According to some previous studies, there may be omissions and errors in DOI in bibliographic databases [23–26]. In this study, the problem of DOI missing was also found in the above comparison. There were 48 DOI missing records in WoS CC (0.11% of the total records 43011), 7 in EI (0.02% of the total records 44937), and none in Scopus. There were several possible cases of missing DOI. (1) The record existed in only one database, and the DOI was missing; (2) The record was missing the DOI in one of the databases, but had the same DOI in the other two databases; (3) The same record had two indexed records in a database, one of which was an EA record without a DOI (belonging to the DOI missing record), and the other was an official publication record with a DOI. Due to the low proportion of missing DOI records, this paper directly classified them into the Type 1 data set for analysis, and did not do further processing (such as using the title to check, etc.). For possible DOI errors, such as the DOI of a particular article in different databases may be different (not a problem of missing DOI), this paper did not make special comparison and confirmation.

4.3 Qualitative analysis of publication stage modes

Although EA records in the three databases have different field markers, they have the same two basic Publication Stages (PS), namely Early Access (EA) and Official Publication (OP). Combining the three databases in this study, there were six publication stages: PS_W = EA, PS_S = EA, PS_E = EA, PS_W = OP, PS_S = OP, PS_E = OP. Here, W, S, and E in the PS subscript represented WoS CC, Scopus, and EI, respectively.

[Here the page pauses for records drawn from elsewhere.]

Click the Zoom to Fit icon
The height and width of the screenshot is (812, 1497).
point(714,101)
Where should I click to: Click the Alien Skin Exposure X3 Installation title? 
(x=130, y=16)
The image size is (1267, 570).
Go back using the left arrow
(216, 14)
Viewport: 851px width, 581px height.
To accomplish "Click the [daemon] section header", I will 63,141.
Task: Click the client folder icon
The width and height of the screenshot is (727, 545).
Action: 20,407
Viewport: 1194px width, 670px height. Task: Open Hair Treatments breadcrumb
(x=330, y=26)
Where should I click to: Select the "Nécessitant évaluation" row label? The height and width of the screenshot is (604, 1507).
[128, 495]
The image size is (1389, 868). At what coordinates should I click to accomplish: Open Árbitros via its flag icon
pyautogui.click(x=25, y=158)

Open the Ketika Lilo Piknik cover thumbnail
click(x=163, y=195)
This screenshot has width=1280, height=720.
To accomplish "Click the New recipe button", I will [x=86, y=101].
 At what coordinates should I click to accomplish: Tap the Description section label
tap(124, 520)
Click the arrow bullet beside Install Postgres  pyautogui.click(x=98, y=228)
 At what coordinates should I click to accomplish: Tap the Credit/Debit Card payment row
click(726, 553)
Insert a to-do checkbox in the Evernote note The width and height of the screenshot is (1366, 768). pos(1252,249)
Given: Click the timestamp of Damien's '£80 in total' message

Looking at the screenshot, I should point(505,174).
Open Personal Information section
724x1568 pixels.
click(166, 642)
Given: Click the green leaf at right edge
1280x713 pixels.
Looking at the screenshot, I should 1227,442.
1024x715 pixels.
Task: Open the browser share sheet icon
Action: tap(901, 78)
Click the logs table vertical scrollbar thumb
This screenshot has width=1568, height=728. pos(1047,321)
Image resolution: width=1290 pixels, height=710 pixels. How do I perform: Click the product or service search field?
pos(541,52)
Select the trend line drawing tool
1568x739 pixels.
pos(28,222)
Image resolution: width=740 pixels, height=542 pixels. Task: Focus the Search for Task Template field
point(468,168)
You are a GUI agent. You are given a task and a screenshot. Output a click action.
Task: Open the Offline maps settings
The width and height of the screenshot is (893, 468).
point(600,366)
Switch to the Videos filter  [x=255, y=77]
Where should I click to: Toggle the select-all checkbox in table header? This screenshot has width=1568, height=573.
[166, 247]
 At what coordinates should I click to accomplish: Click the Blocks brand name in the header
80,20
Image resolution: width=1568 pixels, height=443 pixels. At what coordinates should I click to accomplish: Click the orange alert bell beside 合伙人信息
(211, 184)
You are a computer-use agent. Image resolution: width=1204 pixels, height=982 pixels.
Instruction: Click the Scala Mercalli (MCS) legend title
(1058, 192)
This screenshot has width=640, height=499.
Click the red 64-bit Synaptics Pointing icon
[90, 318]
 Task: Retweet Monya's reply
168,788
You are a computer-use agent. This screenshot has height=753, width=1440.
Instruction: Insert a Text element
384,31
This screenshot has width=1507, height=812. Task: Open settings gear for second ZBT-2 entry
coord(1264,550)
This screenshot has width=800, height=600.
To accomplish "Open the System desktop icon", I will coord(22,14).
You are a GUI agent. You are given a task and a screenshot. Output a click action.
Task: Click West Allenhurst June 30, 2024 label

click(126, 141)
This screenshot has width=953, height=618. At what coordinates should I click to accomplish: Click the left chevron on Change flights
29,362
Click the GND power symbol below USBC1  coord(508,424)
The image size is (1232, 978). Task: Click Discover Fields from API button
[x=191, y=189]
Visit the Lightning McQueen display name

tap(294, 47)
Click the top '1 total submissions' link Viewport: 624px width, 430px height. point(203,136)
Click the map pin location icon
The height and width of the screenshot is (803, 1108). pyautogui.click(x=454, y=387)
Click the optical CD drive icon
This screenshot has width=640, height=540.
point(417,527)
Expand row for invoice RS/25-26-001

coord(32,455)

The seven sub-data sets above had a total of 26 possible combinations of publication stages, which were referred to as “publication stage modes” in this paper. These modes were labeled separately in Table 3. Among these 26 modes, 14 were defined as the “undifferentiated publication stage modes”, including publication stages of unique records and those of the same record that did not differ across different databases. This type of modes covered 6 modes (PS1-PS6) in D1-D3 and 8 modes (PS7, PS8, PS11, PS12, PS15, PS16, PS19, PS20) in D4-D7. The remaining 12 modes (PS9, PS10, PS13, PS14, PS17, PS18, PS21-PS26) were defined as “differentiated publication stage modes”, meaning that publication stages of the same record varied across different databases.

4.4 Quantitative analysis of publication stage modes

Based on the above data sets and publication stage modes, this paper quantitatively analyzed the Record Numbers (RN), Record Proportion (RP), and their average values of various data sets and publication stage modes. To analyze the distribution of journals, this study identified journals whose RN ≠ 0 and counts the corresponding Journal Numbers (JN). The specific process and calculation equation was as follows.

a. The RN of each journal in the 7 sub-data sets (RN_i,j) was counted. Equation 1 was used to calculate the average value of RN_i,j of a certain sub-data set ( $\overset{―}{{RN}_{j}}$ ), and equations 2 and 3 were used to calculate the RP of each journal (RP_i,j) and its average value ( $\overset{―}{{RP}_{j}}$ ).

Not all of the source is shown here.